I'm a newbie with REW program. Please help me to understand some points.

*1. Volume level*

- *in the "Checking Levels"* help section it is advised to reach *a level of around 75dB* *on SPL meter* (usually *ear height *at your main listening position).

- *during SPL Calibration Procedure* to set the meter range to suit the measurement level *used in the check levels process* (*the 80dB range* is recommended *for the Radio Shack meter*)

- other says *the volume level at the listening position* should be the one I'm feeling comfortable for me \ *usually used for the listening* (music or movies)

*At what volume level should I make the measurements? *

When I set 75 db during level check & SPL Calibration, I cannot make any measurements because the REW tells me that the level is low.

When I set 84-85 db (this is my usually used volume level for the listening, the level is shown as OK and I can make the measurements.

*2. SPL meter pointing*

When setting the SPL meter at my listening position, *where should I direct it*:

*- to the ceiling ???
- to the floor ???
- or to the speakers and at what angle???*

Thank you very much for all your advises in advance.


----------



## EarlK (Jan 1, 2010)

(i) Test (speaker) Level ?
- Use what ever level ( speaker SPL ) gives you a good level when looking at REWs meters ( in the preferences window ) . Minus 18 to minus 12 is a good area to strive for .

(ii) Mic Orientation ?
- If your test mic has a calibration file for ZERO degrees then point the mic at the speaker .
- If your test mic has a calibration file for 90 degrees then point the mic at the ceiling .
- If your test mic has a calibration file for 45 degrees then point the mic at a 45deg angle towards the ceiling .

- If your test mic doesn't have a calibration file, then I would point it at 45degrees to the speaker ( because a lot of uncalibrated mics have a rising response that then gets attentuated somewhat when using this orientation ) .

:sn:


----------



## AlexF (Sep 30, 2012)

EarlK, thank you very much for the detailed reply.

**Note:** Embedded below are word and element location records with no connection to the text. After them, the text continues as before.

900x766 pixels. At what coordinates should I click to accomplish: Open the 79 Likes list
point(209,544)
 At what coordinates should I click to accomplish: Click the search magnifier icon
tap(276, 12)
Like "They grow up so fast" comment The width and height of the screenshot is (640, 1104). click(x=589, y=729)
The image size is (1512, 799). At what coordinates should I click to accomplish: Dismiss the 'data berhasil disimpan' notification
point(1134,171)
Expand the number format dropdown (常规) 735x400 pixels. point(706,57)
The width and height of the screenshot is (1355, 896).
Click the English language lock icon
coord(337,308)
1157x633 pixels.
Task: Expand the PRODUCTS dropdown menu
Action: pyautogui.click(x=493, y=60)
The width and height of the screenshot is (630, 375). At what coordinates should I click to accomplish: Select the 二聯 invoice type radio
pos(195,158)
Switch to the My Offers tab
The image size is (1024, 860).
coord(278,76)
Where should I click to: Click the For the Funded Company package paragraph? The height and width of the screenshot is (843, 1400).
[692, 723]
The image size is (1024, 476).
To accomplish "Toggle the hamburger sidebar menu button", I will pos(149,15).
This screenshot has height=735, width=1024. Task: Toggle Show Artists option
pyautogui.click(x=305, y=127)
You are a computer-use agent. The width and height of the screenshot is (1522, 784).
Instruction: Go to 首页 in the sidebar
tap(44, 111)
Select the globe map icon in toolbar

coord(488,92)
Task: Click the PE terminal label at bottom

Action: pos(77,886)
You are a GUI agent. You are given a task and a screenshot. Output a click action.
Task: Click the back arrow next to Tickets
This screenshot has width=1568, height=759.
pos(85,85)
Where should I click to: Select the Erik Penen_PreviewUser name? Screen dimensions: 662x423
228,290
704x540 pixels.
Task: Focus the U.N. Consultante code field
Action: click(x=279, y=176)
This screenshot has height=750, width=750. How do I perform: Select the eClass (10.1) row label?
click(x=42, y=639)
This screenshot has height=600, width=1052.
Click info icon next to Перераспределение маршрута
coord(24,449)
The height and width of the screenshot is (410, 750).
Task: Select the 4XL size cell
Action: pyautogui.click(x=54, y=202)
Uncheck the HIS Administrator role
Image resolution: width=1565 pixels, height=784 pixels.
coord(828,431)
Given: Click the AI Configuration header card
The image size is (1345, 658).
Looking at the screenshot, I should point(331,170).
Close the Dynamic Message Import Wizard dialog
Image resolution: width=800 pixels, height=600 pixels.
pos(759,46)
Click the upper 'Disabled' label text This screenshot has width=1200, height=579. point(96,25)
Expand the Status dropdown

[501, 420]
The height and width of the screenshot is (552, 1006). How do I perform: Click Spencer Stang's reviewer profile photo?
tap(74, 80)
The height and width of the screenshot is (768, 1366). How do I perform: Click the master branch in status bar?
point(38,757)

I have the *RadioShack 33-2055* SPL meter. *For what degree has it a calibration file?*


----------



## EarlK (Jan 1, 2010)

AlexF said:


> EarlK, thank you very much for the detailed reply. I have the *RadioShack 33-2055* SPL meter. *For what degree has it a calibration file?*


Hi Alex,

All the available generic calibrations ( ie; for RadioShack meters, Behringer ECM-8000 mics, the various Dayton test mics ) are for 0 degree orientation .

:sn:


----------



## Wayne A. Pflughaupt (Apr 13, 2006)

The SPL meter is not suitable for full-range measurements, since its calibration file is only good up to about 3 kHz. Thus, the meter is typically only used for measuring subwoofers. For that, mic orientation is not relevant. 

Regards,
Wayne


----------



## AlexF (Sep 30, 2012)

And what should I use for the full-range measurements? I have mic from my AV receiver Denon AVR-1909 Ausissey DM-A409. Is it OK or I have to buy a special mic?


----------